監督•脚本 エミリオ•エステヴェス 2010/アメリカ•スペイン
聖地サンティアゴ•デ•コンポステーラへの巡礼の物語。トム(マーティン•シーン)は60歳を過ぎた眼科医。ダニエルという息子がいたが、彼は大学院博士課程を中途でやめて巡礼に出ると行って去った。世界を学びたいという。しかし、ある日フランスの警察からダニエルの死を知らせる電話がある。息子の考えがわからないまま別れたトムは、この世から去った息子の確認のため、スペイン国境沿いにあるフランスの町を訪れる。不慮に事故で亡くなった息子ダニエルの心を知りたいという思いに駆られ、その意志を継ごうと遺品のリュックを背負い巡礼の旅に出るのだった。

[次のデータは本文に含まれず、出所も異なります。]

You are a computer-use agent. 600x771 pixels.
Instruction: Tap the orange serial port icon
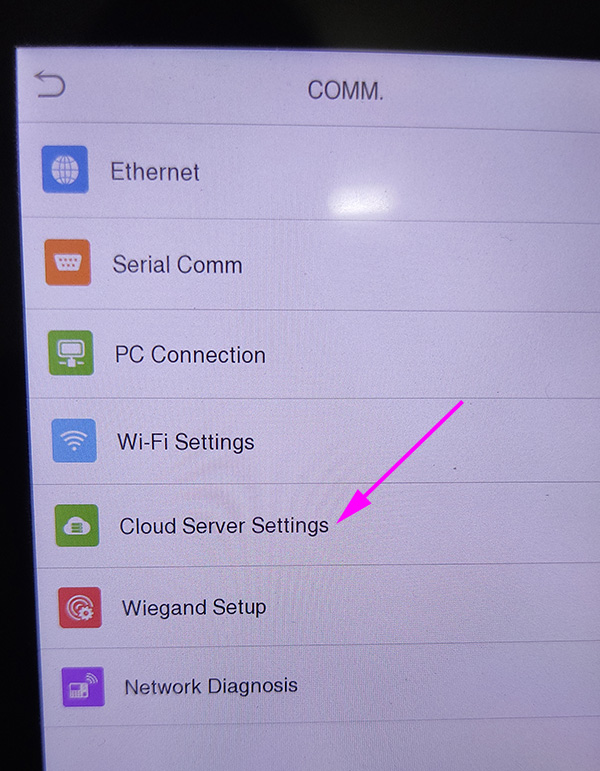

人はみなそれぞれに事情を抱えている。そんな人々が自然に集まってくる。息子ダニエルの「人は人生を選べない、ただ生きるだけだ」という言葉が印象的だった。「巡礼」とは自己慰安の旅のことかもしれない。きっかけは、仏であってもいい。神であってもいい。予言者であってもいい。たぶん自分自身の心の奥底に、すべてを超越した何かがあるのだ。